◆ **Written exercise**
Reproduce, word for word, the passage of the book review below that opens with the words containing "A fun, amusing" and closes with "a posh school.".

◆ **Selected excerpt**
A fun, amusing tale about the beautiful torment of young hearts and hormones at play.

The Improbable Rise of Paco Jones

A poor, persecuted eighth-grade boy falls for a popular girl in a posh school.

Carrillo (Americano Abroad, 2012, etc.) evokes the wonder and confusion of first love in his debut YA novel. The hero is the eponymous Paco Jones, a biracial kid with a good heart but few friends. He’s recently transferred from his old junior high to a preppy private school, and because he’s the most impoverished kid in attendance, he soon finds himself the least popular. It doesn’t help that he sports “a big nose, an unflattering birthmark on my neck, pigeon-toed feet and hairy arms,” all of them fodder for teasing. He’s jeered at during lunch, called Drug Dealer and Paco Taco, and otherwise hounded by “the rumor mill; the gossipers; the two-faced cheaters who’d do anything to get ahead or get popular.” So what hope is there for him when he falls for Naomi Fox, a popular girl already involved with a popular guy? By charm and by chance, Paco becomes friends with both Naomi and her boyfriend, Trent Oden. But that only leads to more problems when Trent drafts Paco to be his Cyrano de Bergerac, choosing gifts for Naomi and writing Trent’s love letters. Carrillo remembers the tortures of eighth grade well and re-creates them with competence. Any reader who’s been young and in love should feel a vicarious thrill when Naomi friends Paco on Facebook or casually shares her number. Readers should also fret for Paco as he gets his hopes up (“If I said the wrong thing it could be over….What could be over?!”). Eight-grade readers should nod in recognition, though a few may find the story arc predictable, at least until a clever twist appears toward the end. Students with different backgrounds from their classmates may especially identify with Paco, an outsider in a strange place, shy but wise, his own heart a secret. But all readers should find plenty here to make them smile.

◆ **Given information**
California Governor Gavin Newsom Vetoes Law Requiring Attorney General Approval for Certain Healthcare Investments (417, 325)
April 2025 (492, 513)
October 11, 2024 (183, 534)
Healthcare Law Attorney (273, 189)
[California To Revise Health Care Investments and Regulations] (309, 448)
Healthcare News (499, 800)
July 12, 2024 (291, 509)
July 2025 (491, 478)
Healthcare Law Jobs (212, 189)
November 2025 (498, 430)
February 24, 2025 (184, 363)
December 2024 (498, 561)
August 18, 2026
* * *
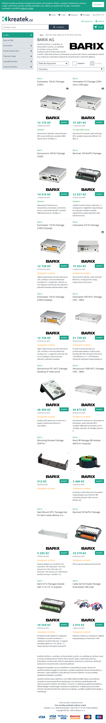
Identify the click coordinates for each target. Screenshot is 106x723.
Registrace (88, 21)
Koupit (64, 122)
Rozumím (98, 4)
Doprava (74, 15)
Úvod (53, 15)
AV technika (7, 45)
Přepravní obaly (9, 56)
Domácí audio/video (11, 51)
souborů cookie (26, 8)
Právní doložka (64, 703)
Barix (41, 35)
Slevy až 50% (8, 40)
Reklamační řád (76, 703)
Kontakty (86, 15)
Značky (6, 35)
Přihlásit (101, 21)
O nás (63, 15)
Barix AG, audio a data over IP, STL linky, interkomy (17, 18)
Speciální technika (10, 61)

◆ **Correct result**
A fun, amusing tale about the beautiful torment of young hearts and hormones at play.

The Improbable Rise of Paco Jones

A poor, persecuted eighth-grade boy falls for a popular girl in a posh school.